Modelling the impact of social distancing and targeted vaccination on the spread of COVID-19 through a real city-scale contact network.

We use mobile device data to construct empirical interpersonal physical contact networks in the city of Portland, Oregon, both before and after social distancing measures were enacted during the COVID-19 pandemic. These networks reveal how social distancing measures and the public's reaction to the incipient pandemic affected the connectivity patterns within the city. We find that as the pandemic developed there was a substantial decrease in the number of individuals with many contacts. We further study the impact of these different network topologies on the spread of COVID-19 by simulating an SEIR epidemic model over these networks and find that the reduced connectivity greatly suppressed the epidemic.
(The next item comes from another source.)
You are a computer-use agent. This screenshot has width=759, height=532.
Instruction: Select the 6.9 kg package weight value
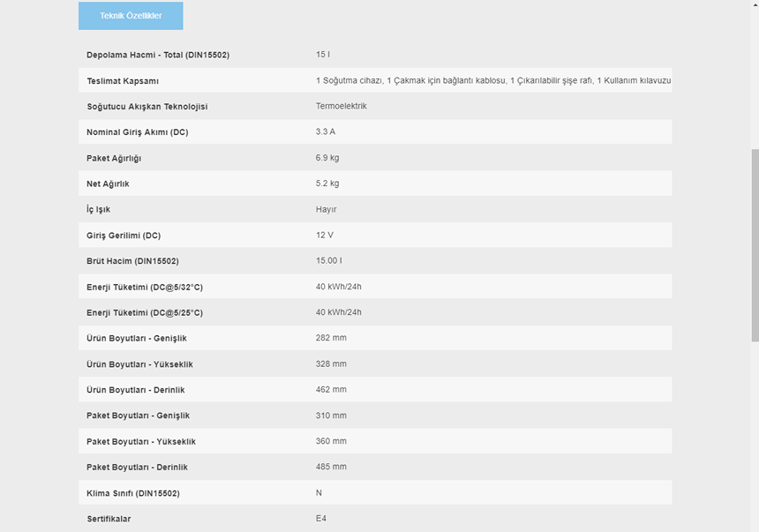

We then investigate how the epidemic responds when part of the population is vaccinated, and we compare two vaccination distribution strategies, both with and without social distancing. Our main result is that the heavy-tailed degree distribution of the contact networks causes a targeted vaccination strategy that prioritizes high-contact individuals to reduce the number of cases far more effectively than a strategy that vaccinates individuals at random. Combining both targeted vaccination and social distancing leads to the greatest reduction in cases, and we also find that the marginal benefit of a targeted strategy as compared to a random strategy exceeds the marginal benefit of social distancing for reducing the number of cases. These results have important implications for ongoing vaccine distribution efforts worldwide.